**What to do**
Convert every line of the entries below into a JSON array of strings, one string per line, omitting blank lines.

— Begin Records to use —

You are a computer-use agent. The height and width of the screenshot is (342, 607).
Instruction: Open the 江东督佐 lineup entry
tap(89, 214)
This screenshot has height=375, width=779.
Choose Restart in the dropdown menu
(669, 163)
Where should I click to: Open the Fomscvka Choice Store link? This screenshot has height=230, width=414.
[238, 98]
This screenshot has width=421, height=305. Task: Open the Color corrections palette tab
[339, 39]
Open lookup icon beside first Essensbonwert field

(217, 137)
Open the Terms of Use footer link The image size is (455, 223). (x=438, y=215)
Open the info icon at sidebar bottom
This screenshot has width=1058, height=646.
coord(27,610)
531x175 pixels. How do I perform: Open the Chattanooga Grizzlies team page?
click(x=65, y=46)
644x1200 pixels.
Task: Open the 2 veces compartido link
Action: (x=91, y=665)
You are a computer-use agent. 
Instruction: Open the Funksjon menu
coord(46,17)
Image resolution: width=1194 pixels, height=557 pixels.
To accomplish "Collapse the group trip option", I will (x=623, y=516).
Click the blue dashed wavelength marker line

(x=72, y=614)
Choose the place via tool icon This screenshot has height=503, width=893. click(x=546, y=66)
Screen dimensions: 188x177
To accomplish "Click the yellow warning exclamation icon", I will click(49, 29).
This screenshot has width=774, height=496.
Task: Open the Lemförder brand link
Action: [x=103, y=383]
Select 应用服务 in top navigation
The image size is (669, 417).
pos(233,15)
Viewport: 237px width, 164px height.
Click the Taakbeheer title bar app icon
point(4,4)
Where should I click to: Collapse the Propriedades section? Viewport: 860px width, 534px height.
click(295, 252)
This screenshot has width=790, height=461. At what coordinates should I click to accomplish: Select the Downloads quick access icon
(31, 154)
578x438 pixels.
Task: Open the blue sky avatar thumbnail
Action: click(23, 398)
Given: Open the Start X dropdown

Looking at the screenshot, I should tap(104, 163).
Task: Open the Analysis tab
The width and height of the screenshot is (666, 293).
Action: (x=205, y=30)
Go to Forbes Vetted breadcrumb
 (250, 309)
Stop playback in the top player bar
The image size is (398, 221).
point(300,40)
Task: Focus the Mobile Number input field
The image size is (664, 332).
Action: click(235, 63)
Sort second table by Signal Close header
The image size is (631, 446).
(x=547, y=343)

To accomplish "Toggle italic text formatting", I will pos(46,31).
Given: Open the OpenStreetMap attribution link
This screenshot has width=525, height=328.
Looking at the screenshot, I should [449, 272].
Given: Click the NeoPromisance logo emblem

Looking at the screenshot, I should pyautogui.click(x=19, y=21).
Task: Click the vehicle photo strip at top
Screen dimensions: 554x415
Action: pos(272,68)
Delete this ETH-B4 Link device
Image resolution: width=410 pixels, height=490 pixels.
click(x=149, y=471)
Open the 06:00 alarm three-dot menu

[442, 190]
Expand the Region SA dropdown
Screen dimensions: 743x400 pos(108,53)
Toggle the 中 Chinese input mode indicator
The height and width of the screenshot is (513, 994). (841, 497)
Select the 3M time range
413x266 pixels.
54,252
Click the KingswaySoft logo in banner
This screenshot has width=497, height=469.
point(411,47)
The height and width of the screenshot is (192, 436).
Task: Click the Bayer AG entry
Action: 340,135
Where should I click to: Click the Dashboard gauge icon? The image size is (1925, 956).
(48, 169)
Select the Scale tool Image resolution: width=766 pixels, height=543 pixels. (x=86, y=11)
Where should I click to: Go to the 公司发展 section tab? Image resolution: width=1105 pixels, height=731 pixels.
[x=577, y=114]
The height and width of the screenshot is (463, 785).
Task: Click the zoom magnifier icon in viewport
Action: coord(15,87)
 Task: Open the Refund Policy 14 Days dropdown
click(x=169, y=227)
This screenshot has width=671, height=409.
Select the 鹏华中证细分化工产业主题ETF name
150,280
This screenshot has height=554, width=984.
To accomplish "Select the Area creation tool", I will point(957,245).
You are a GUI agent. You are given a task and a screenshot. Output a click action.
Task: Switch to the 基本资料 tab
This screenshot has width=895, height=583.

— End Records to use —

**Final result**
[
  "You are a computer-use agent. The height and width of the screenshot is (342, 607).",
  "Instruction: Open the 江东督佐 lineup entry",
  "tap(89, 214)",
  "This screenshot has height=375, width=779.",
  "Choose Restart in the dropdown menu",
  "(669, 163)",
  "Where should I click to: Open the Fomscvka Choice Store link? This screenshot has height=230, width=414.",
  "[238, 98]",
  "This screenshot has width=421, height=305. Task: Open the Color corrections palette tab",
  "[339, 39]",
  "Open lookup icon beside first Essensbonwert field",
  "(217, 137)",
  "Open the Terms of Use footer link The image size is (455, 223). (x=438, y=215)",
  "Open the info icon at sidebar bottom",
  "This screenshot has width=1058, height=646.",
  "coord(27,610)",
  "531x175 pixels. How do I perform: Open the Chattanooga Grizzlies team page?",
  "click(x=65, y=46)",
  "644x1200 pixels.",
  "Task: Open the 2 veces compartido link",
  "Action: (x=91, y=665)",
  "You are a computer-use agent. ",
  "Instruction: Open the Funksjon menu",
  "coord(46,17)",
  "Image resolution: width=1194 pixels, height=557 pixels.",
  "To accomplish \"Collapse the group trip option\", I will (x=623, y=516).",
  "Click the blue dashed wavelength marker line",
  "(x=72, y=614)",
  "Choose the place via tool icon This screenshot has height=503, width=893. click(x=546, y=66)",
  "Screen dimensions: 188x177",
  "To accomplish \"Click the yellow warning exclamation icon\", I will click(49, 29).",
  "This screenshot has width=774, height=496.",
  "Task: Open the Lemförder brand link",
  "Action: [x=103, y=383]",
  "Select 应用服务 in top navigation",
  "The image size is (669, 417).",
  "pos(233,15)",
  "Viewport: 237px width, 164px height.",
  "Click the Taakbeheer title bar app icon",
  "point(4,4)",
  "Where should I click to: Collapse the Propriedades section? Viewport: 860px width, 534px height.",
  "click(295, 252)",
  "This screenshot has width=790, height=461. At what coordinates should I click to accomplish: Select the Downloads quick access icon",
  "(31, 154)",
  "578x438 pixels.",
  "Task: Open the blue sky avatar thumbnail",
  "Action: click(23, 398)",
  "Given: Open the Start X dropdown",
  "Looking at the screenshot, I should tap(104, 163).",
  "Task: Open the Analysis tab",
  "The width and height of the screenshot is (666, 293).",
  "Action: (x=205, y=30)",
  "Go to Forbes Vetted breadcrumb",
  " (250, 309)",
  "Stop playback in the top player bar",
  "The image size is (398, 221).",
  "point(300,40)",
  "Task: Focus the Mobile Number input field",
  "The image size is (664, 332).",
  "Action: click(235, 63)",
  "Sort second table by Signal Close header",
  "The image size is (631, 446).",
  "(x=547, y=343)",
  "To accomplish \"Toggle italic text formatting\", I will pos(46,31).",
  "Given: Open the OpenStreetMap attribution link",
  "This screenshot has width=525, height=328.",
  "Looking at the screenshot, I should [449, 272].",
  "Given: Click the NeoPromisance logo emblem",
  "Looking at the screenshot, I should pyautogui.click(x=19, y=21).",
  "Task: Click the vehicle photo strip at top",
  "Screen dimensions: 554x415",
  "Action: pos(272,68)",
  "Delete this ETH-B4 Link device",
  "Image resolution: width=410 pixels, height=490 pixels.",
  "click(x=149, y=471)",
  "Open the 06:00 alarm three-dot menu",
  "[442, 190]",
  "Expand the Region SA dropdown",
  "Screen dimensions: 743x400 pos(108,53)",
  "Toggle the 中 Chinese input mode indicator",
  "The height and width of the screenshot is (513, 994). (841, 497)",
  "Select the 3M time range",
  "413x266 pixels.",
  "54,252",
  "Click the KingswaySoft logo in banner",
  "This screenshot has width=497, height=469.",
  "point(411,47)",
  "The height and width of the screenshot is (192, 436).",
  "Task: Click the Bayer AG entry",
  "Action: 340,135",
  "Where should I click to: Click the Dashboard gauge icon? The image size is (1925, 956).",
  "(48, 169)",
  "Select the Scale tool Image resolution: width=766 pixels, height=543 pixels. (x=86, y=11)",
  "Where should I click to: Go to the 公司发展 section tab? Image resolution: width=1105 pixels, height=731 pixels.",
  "[x=577, y=114]",
  "The height and width of the screenshot is (463, 785).",
  "Task: Click the zoom magnifier icon in viewport",
  "Action: coord(15,87)",
  " Task: Open the Refund Policy 14 Days dropdown",
  "click(x=169, y=227)",
  "This screenshot has width=671, height=409.",
  "Select the 鹏华中证细分化工产业主题ETF name",
  "150,280",
  "This screenshot has height=554, width=984.",
  "To accomplish \"Select the Area creation tool\", I will point(957,245).",
  "You are a GUI agent. You are given a task and a screenshot. Output a click action.",
  "Task: Switch to the 基本资料 tab",
  "This screenshot has width=895, height=583."
]